WASHIGTON, 24 aprile (Reuters) - L'allargamento del differenziale tra i rendimenti dei titoli di Stato italiani e quelli tedeschi non dipende da errori del governo italiano, ma dall'impatto che la recessione sta avendo sull'economia nazionale.

Lo ha detto oggi il ministro dell'Economia italiano, Giulio Tremonti, parlando con i giornalisti a margine dei meeting G7 e G20.

A una domanda sull'allargamento degli spread, Tremonti ha risposto: "sono numeri che dipendono non da politiche sbagliate, ma dalla caduta del Pil".
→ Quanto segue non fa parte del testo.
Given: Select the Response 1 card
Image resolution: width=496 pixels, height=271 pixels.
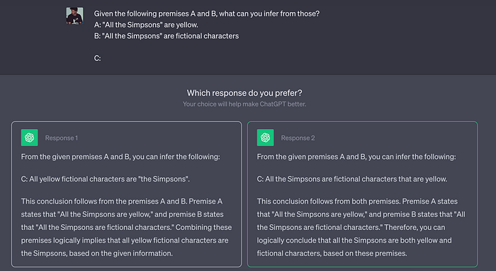Looking at the screenshot, I should 127,194.
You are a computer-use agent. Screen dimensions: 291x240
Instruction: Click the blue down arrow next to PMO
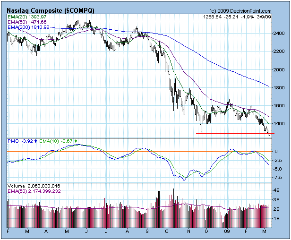coord(36,141)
Mercoledì, commentando le nuove previsioni economiche contenute nel World economic outlook, un funzionario del Fondo monetario aveva sottolineato che, a causa dell'elevato debito pubblico, l'Italia avrebbe corso rischi non necessari sui mercati se avesse varato ulteriori politiche fiscali espansive.

"La reazione dei mercati [a quel commento] è stata zero", ha detto ancora Tremonti.

La crisi finanziaria ha ridotto la propensione al rischio, portando a un allargamento dei differenziali tra i Bund tedeschi e i titoli degli altri paesi della zona euro, tra cui l'Italia.

Parlando della crisi finanziaria, Tremonti ha lanciato qualche segnale di cauto ottimismo, anticipando che i G7 avrebbero indicato un rallentamento del declino dell'economia mondiale.

"Finora la politica dei governi, da soli o insieme, è stata buona... bisogna continuare così" ha detto il ministro.

Per Tremonti il problema degli asset tossici è ora meno grave e la fiducia sta ritornando.

"I titoli tossici non sono più in grado di bloccare l'azione dei governi, nessuna banca fallisce più, i governi fanno di tutto per intervenire". "Questo vuol dire fiducia e sulla fiducia si inizia a gestire una crisi lunga e difficile, ma l'Apocalisse che si temeva l'ottobre scorso".